What is needed is the number of lines below that contain the word "click", with no other output.

Saved entries:
————
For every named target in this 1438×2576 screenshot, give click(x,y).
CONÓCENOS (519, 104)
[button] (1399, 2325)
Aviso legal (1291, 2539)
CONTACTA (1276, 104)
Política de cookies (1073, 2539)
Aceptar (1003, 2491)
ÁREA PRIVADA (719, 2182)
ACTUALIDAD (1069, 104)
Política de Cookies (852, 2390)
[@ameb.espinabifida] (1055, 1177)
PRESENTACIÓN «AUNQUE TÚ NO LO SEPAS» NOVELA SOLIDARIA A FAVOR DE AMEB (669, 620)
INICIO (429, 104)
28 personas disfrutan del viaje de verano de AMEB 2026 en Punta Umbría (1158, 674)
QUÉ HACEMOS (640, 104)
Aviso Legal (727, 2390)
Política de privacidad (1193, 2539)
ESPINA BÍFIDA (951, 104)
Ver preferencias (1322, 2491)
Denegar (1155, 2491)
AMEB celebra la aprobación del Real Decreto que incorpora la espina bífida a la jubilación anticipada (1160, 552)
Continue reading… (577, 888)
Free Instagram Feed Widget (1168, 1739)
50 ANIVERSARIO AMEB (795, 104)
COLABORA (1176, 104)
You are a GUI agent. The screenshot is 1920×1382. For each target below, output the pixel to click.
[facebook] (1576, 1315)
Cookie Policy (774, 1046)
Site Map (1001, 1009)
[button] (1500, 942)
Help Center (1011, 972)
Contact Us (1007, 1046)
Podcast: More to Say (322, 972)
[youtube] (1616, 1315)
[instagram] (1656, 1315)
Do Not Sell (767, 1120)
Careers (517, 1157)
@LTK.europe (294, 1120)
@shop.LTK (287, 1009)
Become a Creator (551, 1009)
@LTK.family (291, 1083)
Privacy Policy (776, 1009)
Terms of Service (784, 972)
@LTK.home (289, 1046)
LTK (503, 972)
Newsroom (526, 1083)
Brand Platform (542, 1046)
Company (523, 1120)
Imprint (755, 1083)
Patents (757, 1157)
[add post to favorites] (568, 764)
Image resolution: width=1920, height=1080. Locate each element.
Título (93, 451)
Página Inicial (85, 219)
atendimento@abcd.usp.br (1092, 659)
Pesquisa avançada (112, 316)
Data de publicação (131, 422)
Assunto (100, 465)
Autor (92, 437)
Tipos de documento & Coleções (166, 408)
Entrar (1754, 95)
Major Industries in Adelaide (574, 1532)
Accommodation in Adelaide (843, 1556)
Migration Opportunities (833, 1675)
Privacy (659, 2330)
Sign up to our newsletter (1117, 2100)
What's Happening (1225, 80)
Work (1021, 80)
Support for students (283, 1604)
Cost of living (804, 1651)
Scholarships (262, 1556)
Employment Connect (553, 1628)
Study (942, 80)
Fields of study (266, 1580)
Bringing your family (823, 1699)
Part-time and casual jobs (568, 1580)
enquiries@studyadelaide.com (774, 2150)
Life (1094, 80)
————
* **WORKED SOLUTION**
2